Increased severity of renal impairment in nephritic mice lacking the EP₁ receptor

In experimental glomerulonephritis, inhibition of renal prostaglandin (PG) synthesis by nonsteroidal-anti-inflammatory drugs (NSAIDs) moderates proteinuria, yet can induce harmful effects on renal blood flow and Na ⁺-K⁺-water balance thereby implicating 1 or more prostanoid receptor subtypes. We investigated the role of the PGE₂ EP₁ receptor in nephritis since it is expressed in the glomerulus, collecting duct and vasculature in which its activity might contribute to adaptive or maladaptive responses.

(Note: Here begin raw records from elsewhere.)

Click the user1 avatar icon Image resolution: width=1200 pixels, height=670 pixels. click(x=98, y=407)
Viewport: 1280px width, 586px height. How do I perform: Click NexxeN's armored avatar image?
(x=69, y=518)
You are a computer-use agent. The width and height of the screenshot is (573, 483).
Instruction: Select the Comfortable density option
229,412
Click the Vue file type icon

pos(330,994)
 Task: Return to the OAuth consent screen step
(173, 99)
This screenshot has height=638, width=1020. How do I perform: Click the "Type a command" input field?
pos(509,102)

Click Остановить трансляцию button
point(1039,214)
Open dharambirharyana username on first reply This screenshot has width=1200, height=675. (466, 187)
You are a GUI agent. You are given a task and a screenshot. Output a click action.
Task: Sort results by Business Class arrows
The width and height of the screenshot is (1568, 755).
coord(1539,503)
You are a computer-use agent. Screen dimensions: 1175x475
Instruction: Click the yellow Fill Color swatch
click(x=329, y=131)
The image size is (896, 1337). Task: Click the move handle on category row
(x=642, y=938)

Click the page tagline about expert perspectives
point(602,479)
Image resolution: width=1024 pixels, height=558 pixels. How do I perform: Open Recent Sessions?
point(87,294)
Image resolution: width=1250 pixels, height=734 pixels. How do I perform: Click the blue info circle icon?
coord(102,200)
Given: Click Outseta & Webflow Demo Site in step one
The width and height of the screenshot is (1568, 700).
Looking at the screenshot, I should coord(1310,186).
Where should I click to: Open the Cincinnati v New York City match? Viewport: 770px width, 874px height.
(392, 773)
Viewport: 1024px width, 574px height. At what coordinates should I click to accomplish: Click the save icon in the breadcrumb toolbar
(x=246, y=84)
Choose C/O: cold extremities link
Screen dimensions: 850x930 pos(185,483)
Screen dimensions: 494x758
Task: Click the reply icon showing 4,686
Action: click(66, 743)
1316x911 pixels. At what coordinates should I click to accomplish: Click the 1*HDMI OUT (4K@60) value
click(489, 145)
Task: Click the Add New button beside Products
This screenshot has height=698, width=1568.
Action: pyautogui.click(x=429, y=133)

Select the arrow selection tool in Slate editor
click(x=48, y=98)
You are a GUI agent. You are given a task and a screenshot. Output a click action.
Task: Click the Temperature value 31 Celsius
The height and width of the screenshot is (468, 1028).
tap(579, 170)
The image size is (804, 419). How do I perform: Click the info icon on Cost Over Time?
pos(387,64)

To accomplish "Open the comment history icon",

Accordingly, a mouse model of accelerated antiglomerular basement membrane (anti-GBM) nephrotoxic serum (NTS) nephritis was induced in mice with targeted-deletion of the EP₁ receptor (EP1₁^-/-). Proteinuria was similar between wild-type (wt) and EP₁^-/- NTS groups, thus negating a role for this subtype in modulating the glomerular permeability barrier in this model of anti-GBM NTS. However, overall renal damage was more acute in NTS EP ₁^-/- mice, as evidenced by the degree of glomerular mesangial matrix expansion and the frequency of tubular dilatations. These changes in renal pathology were accompanied by stronger impairment of renal function in NTS EP₁^-/- mice, such that levels of serum creatinine, urea, Na⁺, and K⁺ were each significantly higher than those observed in NTS wt mice. Lastly, compared with wt mice, induction of NTS more severely reduced urine osmolality and body mass in EP ₁^-/- mice. Taken together, the increased renal impairment seen in NTS EP₁^-/- mice suggests that the EP₁ subtype plays a compensatory role in the context of acute nephritis.